Artists | Issues | CD Reviews | Interviews | Concert Reviews | DVD/Video Reviews | Book Reviews | Who We Are | Staff | Home

The Reformation

Fatal Expectation

Review by Gary Hill

I like this album quite a bit. These guys are pretty amazing musicians and the range of sounds is pretty impressive. This is probably not for everyone, though. There is a bit of a DIY feel to some of the song-writing and the production that will turn some folks off to it. To me, that’s almost one of the charms here. This isn’t overly polished and some of the twists and turns feel a little awkward, but in a great way. Additionally, some of the vocals are a little rough around the edges, too. Still, that’s all part of the indie charm of this release. Surely prog purists will run screaming for the exits because there is a lot of metal in the mix. Often the vocals (Caroline Schneider) call to mind Rush to me. Mind you, that’s mostly because Geddy Lee’s voice (especially in the early days) was in a register mostly reserved for female singers. However you slice this beast, it’s creative, inventive and pretty darned cool.
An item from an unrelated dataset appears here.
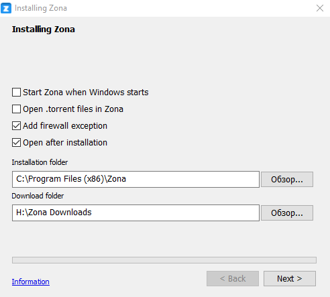
Task: Close the Installing Zona window
Action: [320, 8]
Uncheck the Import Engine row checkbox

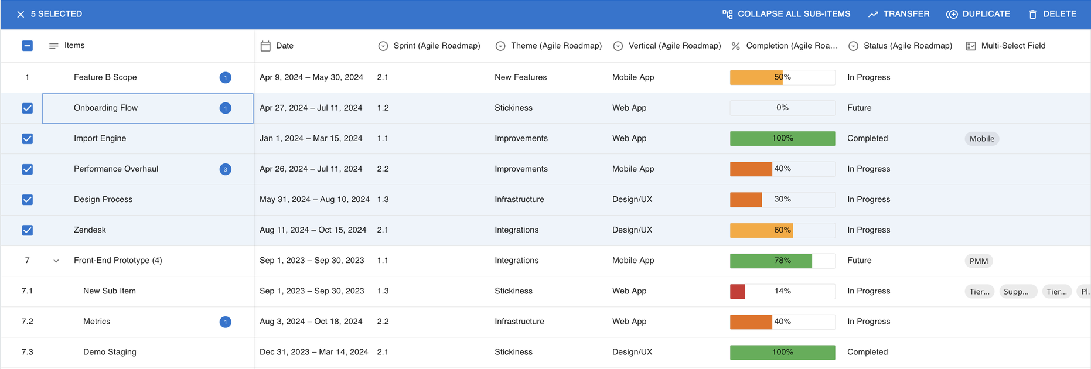(28, 139)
This review is available in book format (hardcover and paperback) in Music Street Journal: 2014  Volume 2 at

Track by Track Review
Fatal Expectation

This comes in rhythmically and that holds it for a time. Then some sounds that remind me a bit of early Yes are heard. That gives way to a jam that has some early Rush in the mix. The vocals reinforce the Rush reference. This is hard edged, but also quite proggy. Parts of this are metallic, but they also include some jazzy sections. The changes on this beast are pretty rapid-fire. There is even a hard rocking rap in the piece. It’s a pretty hard edged, but very proggy song.

A Grave Path
Starting much mellower, this is a more melodic tune with a lot of jazz and space music in the mix early. It’s got a great groove to it. It gets into more rocking territory later and while this doesn’t have quite the same rapid fire shifts and changes as the opener, it goes through quite a few changes. There is a keyboard dominated section later that even has some world music in it and we do get some smoking fusion later, too. There is even a blues Southern rock inspired movement. In a lot of ways the vocal arrangement on this calls to mind some late 1960s hippie music.
Fell and Forgotten
This instrumental is definitely less dynamic than anything else we’ve heard to this point. It’s very much like a combination of jazz and Hall of the Mountain Grill era Hawkwind.
Lady in Red
This comes in with some serious funk. This is very much a jazzy rocker with a real 1970s vibe to it.
Folk and rock merge here. This is a rather ballad-like track that’s quite similar to a lot of folk prog. It’s one of the most effective pieces and has a cool vocal arrangement. Some of the acoustic guitar playing on this gets quite intricate.
Immortal Bliss

I love the funky bass that opens this. The cut comes in with a definite fusion groove. The mix between jazz and progressive rock here is very striking. There is a bit of a reggae vibe to some of this mid-track, too. The killer jam that follows that section is one of the most impressive musical passages of the set. This is one of the cooler pieces on the album.

Face of Stone
Super heavy, this one definitely lands close to metal a lot of the time. Although this is a pretty straight-line arrangement, there are some changes. They move it towards more pure prog at one point.There is also a metal rap section later.
Fell and Forgotten (Reprise)
As advertised, this is a return to the earlier instrumental piece.
Return to the
The Reformation Artist Page
Artists Directory

   Creative Commons License
   This work is licensed under a Creative Commons Attribution 3.0 United States License.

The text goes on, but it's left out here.